To do: Before copying, find the line below that contains "Focus the Drawn initials box"; then return it and all later lines exactly, up to and including the final line, with no pictures.

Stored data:
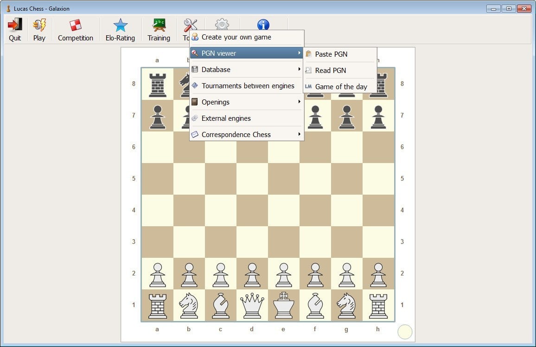Image resolution: width=536 pixels, height=347 pixels.
Task: Click the blue Information icon
Action: tap(263, 25)
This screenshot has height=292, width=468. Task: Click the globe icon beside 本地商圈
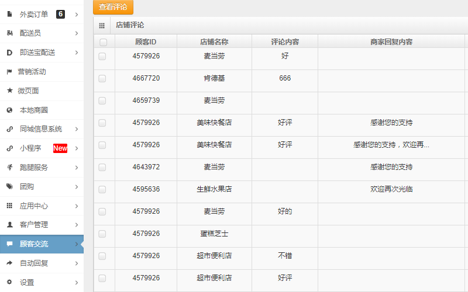point(9,110)
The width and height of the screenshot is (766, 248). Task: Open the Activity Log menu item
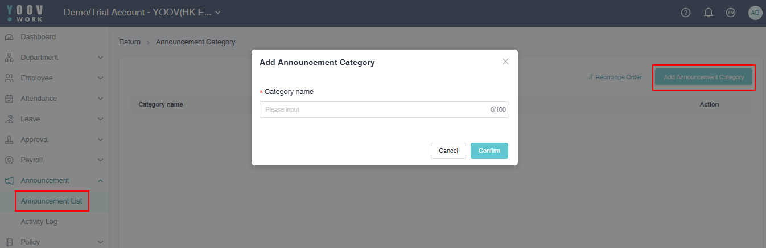pyautogui.click(x=39, y=222)
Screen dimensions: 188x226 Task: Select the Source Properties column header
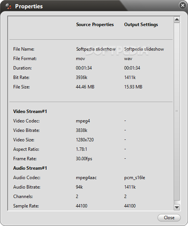coord(95,25)
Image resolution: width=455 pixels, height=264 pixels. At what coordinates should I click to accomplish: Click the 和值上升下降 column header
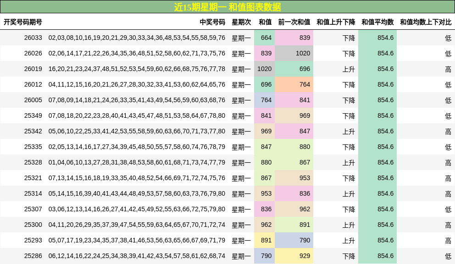(x=336, y=21)
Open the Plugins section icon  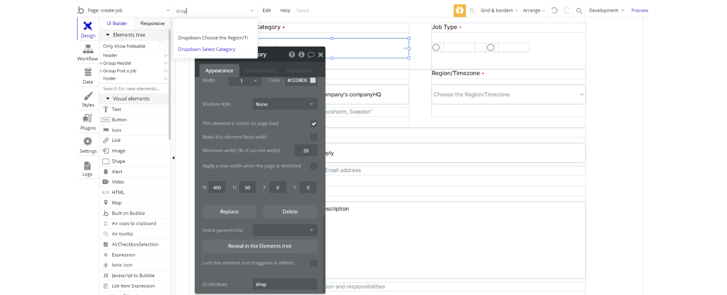pyautogui.click(x=88, y=119)
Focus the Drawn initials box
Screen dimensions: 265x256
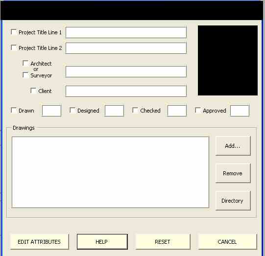pyautogui.click(x=51, y=111)
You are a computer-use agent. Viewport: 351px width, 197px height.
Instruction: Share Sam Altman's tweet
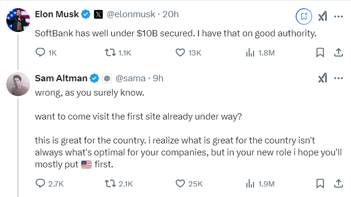(338, 183)
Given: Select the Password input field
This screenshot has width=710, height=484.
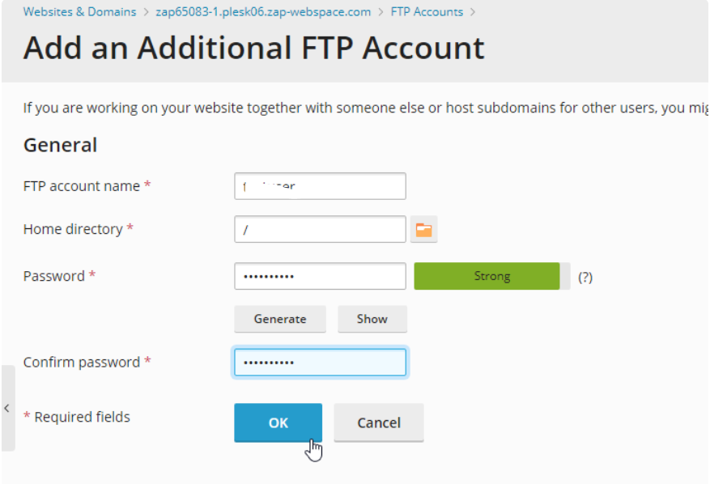Looking at the screenshot, I should 320,276.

Exercise solution:
Focus the Drawn initials box
Screen dimensions: 265x256
pyautogui.click(x=51, y=111)
You are a computer-use agent. Viewport: 351px width, 197px height.
Instruction: Share Sam Altman's tweet
(338, 183)
Given: Select the Password input field
This screenshot has width=710, height=484.
Looking at the screenshot, I should 320,276.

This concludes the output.